Figure 1 - LDCs: Top 5 recipients of FDI flows, 2019 and 2020

(Billions of dollars)


Source: UNCTAD, World Investment Report 2021.


Figure 2 - LLDC: Top 5 recipients of FDI flows, 2019 and 2020

(Billions of dollars)


 Source: UNCTAD, World Investment Report 2021.


Figure 3 - SIDC: Top 5 recipients of FDI flows, 2019 and 2020

(Billions of dollars)


Source: UNCTAD, World Investment Report 2021.

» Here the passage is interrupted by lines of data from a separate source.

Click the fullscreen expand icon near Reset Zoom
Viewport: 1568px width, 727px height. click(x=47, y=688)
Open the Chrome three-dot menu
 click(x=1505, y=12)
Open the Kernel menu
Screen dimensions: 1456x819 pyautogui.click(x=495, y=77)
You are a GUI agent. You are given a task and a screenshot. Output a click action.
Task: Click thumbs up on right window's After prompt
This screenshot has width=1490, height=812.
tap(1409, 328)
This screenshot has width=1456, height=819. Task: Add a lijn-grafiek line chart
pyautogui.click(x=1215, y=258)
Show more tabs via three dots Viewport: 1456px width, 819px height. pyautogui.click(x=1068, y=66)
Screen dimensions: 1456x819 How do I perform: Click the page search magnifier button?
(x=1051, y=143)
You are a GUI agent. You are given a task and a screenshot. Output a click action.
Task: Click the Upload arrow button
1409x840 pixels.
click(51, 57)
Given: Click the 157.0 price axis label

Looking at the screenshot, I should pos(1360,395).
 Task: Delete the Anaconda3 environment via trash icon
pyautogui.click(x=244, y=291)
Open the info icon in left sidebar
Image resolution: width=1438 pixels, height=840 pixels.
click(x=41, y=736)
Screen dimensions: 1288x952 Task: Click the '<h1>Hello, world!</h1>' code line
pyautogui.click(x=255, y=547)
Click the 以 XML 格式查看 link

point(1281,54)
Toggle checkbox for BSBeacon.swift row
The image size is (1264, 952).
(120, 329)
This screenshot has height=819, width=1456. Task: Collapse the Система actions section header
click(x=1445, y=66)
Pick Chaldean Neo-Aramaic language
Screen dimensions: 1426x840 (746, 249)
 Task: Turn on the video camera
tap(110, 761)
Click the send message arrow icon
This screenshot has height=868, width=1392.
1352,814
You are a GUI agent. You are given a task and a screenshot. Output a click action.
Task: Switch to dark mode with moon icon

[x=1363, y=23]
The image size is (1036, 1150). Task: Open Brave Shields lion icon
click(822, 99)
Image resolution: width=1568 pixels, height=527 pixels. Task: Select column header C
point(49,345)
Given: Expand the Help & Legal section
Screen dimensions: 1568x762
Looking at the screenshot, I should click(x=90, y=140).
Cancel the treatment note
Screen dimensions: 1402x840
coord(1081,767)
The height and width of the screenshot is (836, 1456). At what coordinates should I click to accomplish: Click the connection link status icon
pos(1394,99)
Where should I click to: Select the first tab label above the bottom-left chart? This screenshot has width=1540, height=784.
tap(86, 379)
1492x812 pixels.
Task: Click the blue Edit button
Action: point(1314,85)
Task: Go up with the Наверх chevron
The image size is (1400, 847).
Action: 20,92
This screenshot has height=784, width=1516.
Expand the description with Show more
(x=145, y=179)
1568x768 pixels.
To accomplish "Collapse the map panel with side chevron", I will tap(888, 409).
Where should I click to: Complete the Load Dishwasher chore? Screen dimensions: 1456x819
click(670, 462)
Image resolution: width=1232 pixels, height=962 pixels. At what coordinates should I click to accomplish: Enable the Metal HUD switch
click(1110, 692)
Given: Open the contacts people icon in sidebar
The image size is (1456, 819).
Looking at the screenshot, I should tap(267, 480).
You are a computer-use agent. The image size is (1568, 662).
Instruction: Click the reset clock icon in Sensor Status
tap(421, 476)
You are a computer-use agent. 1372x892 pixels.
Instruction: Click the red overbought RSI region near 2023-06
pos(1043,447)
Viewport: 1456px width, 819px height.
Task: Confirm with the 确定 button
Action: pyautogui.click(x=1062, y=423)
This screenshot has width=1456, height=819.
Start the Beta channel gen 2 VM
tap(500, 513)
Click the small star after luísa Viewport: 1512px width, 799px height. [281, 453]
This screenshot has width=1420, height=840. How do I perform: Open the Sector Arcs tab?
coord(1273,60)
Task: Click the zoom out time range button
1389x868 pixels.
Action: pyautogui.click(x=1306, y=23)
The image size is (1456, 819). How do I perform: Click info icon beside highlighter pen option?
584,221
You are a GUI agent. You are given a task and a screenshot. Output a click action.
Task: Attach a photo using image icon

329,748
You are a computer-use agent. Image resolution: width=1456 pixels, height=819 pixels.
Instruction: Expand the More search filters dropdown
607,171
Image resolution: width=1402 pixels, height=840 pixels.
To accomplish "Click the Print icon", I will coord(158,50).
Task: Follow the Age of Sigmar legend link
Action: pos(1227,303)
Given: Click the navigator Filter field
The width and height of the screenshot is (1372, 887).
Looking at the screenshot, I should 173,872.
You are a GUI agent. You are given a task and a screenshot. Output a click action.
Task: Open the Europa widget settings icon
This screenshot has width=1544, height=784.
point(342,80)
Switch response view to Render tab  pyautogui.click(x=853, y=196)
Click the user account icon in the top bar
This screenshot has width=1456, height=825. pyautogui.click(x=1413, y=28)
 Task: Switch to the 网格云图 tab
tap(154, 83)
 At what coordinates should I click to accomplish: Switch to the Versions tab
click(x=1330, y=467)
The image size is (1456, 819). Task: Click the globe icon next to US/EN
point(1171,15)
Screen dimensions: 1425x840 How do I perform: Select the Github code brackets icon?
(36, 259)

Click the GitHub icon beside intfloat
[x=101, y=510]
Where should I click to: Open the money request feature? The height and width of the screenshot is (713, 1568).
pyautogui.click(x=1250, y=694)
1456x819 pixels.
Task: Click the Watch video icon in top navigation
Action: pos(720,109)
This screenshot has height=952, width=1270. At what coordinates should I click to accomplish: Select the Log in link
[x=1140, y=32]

[1]     Afghanistan, Angola, Bangladesh, Benin, Bhutan, Burkina Faso, Burundi, Cambodia, the Central African Republic, Chad, the Comoros, the Democratic Republic of the Congo, Djibouti, Eritrea, Ethiopia, the Gambia, Guinea, Guinea-Bissau, Haiti, Kiribati, the Lao People’s Democratic Republic, Lesotho, Liberia, Madagascar, Malawi, Mali, Mauritania, Mozambique, Myanmar, Nepal, the Niger, Rwanda, Sao Tome and Principe, Senegal, Sierra Leone, Solomon Islands, Somalia, South Sudan, the Sudan, Timor-Leste, Togo, Tuvalu, Uganda, the United Republic of Tanzania, Yemen and Zambia. Among them, FDI flow data for Yemen were unavailable.

[2]     Afghanistan, Armenia, Azerbaijan, Bhutan, the Plurinational State of Bolivia, Botswana, Burkina Faso, Burundi, the Central African Republic, Chad, Eswatini, Ethiopia, Kazakhstan, Kyrgyzstan, the Lao People’s Democratic Republic, Lesotho, Malawi, Mali, the Republic of Moldova, Mongolia, Nepal, the Niger, North Macedonia, Paraguay, Rwanda, South Sudan, Tajikistan, Turkmenistan, Uganda, Uzbekistan, Zambia and Zimbabwe.

[3]     Antigua and Barbuda, the Bahamas, Barbados, Cabo Verde, the Comoros, Dominica, Fiji, Grenada, Jamaica, Kiribati, Maldives, the Marshall Islands, Mauritius, the Federated States of Micronesia, Nauru, Palau, Saint Kitts and Nevis, Saint Lucia, Saint Vincent and the Grenadines, Samoa, Sao Tome and Príncipe, Seychelles, Solomon Islands, Timor-Leste, Tonga, Trinidad and Tobago, Tuvalu and Vanuatu. Among them, FDI flow data for the Federated States of Micronesia and Nauru were unavailable.

[4]     The category of LDCs overlaps partly with that of LLDCs and SIDS. There are 17 economies that are both LDCs and LLDCs and six that are both LDCs and SIDS.